My fellow senior, Natalia Yataco (‘26), told me, “I get it’s about time. But I don’t know, I think everybody should be allowed to be represented by the people they want.” She also remembered that “everybody was just trying to find some loophole” after being told the news.
Others felt that holding everybody strictly to four people would cause exclusion in friend groups due to the necessity of choosing only four friends. Also, people were annoyed that a fun thing for the students was being taken away.
This reaction from myself and the rest of the seniors made me start thinking about Community Meeting. Over the course of my time here at Sonoma Academy, it’s undergone many changes – some intentional, some not.

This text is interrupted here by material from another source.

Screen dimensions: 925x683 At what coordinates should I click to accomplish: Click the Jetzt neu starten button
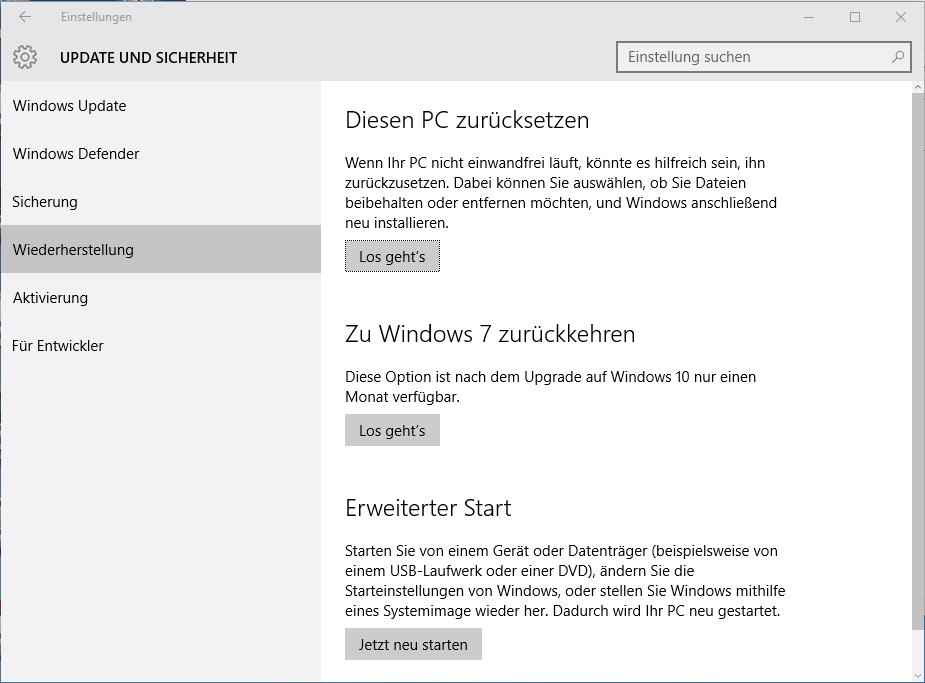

Structurally and tonally, it does not look the way it did when I first came here on my visit day.
The schedule we had before the mod system allowed for a much longer Community Meeting. Thus, we had many more long presentations and announcements from various sides of our school. Unfortunately, it was very unstructured, and we would often go way over the time limit that was set. We would even burn through advisory.
It was clear that there was a need to trim down Community Meeting. Many advisory conversations were centered around how it needed to be shorter.
Now we have the opposite problem: We don’t have enough time in Community Meeting to do all the things that make it worthwhile. Over the past couple of years, we’ve had so many different schedules, so the time allocated to lunch, advisory and Community Meeting has shifted around a lot.
It’s not just me who has been feeling like this. The sentiment was echoed by Maddie Castro (’26): “There’s a lot of vital programming things that they have to do, but when that’s the whole Community Meeting because Community Meeting is so short, it’s not fun and it’s boring and it makes people want to skip.” She thinks a longer Community Meeting would be better, so we had more time and didn’t have to rush.
Jessica Walton, Director of Student Experience and Belonging, talked about the difficulties of dealing with this with me. Walton said, “it’s tricky because you get accustomed to a particular type of Community Meeting, and then the time gets extended by 15 minutes or cut by 20 minutes. It’s hard to do the planning piece of that when it’s changing.”
Time is not the only factor that has changed Community Meeting over the years; up until the completion of the PAC, we had the majority of our meetings in the gym. Having it in there allowed for a much wider variety of Coyote Cup activities. We could do anything sports related because we had the whole basketball court of space, but we could still do non-sports related Coyote Cup challenges like spelling bee.
The gym provided a much more casual space than the PAC does. The PAC has professional theatre lighting, a stage and chairs fit for a serious production. The gym had none of that. It felt much more like a traditional coming together of a school community. We still had much of the same serious content, but at times it felt almost like a pep rally when we didn’t have something serious to talk about.
I talked to some of my fellow seniors who remember when Community Meeting was in the gym. Matthew Hobson (’26) told me, “I feel like back in the gym it was much less boring because there were more activities and more engagement. Nowadays it just feels like I’m at a meeting.”
However, there were some downsides. Since everyone is really close together in the gym, it encourages conversation while the speakers are talking. Community Meeting should be fun and engaging, but there’s also a lot of really important information that gets conveyed during the assembly, and people need to be paying attention.
Another issue with the gym is that it’s much more technically difficult. Walton explained that “What would happen for the gym Community Meetings is the tech team would be setting up all the AV and air equipment for a good hour before.”
These concerns are valid: Our tech team already does so much for us, and nobody wants to feel disrespected on stage. However, the same things that may be cons to some people are also pros to others. Perhaps the chit chatter from sitting on top of each other was precisely what made Community Meetings more fun in the gym compared to the PAC.
That’s why I believe there needs to be more discussions between the students and the administration about what Community Meeting should look like. It should be a space where everyone leaves feeling more connected to their community, not bored of it.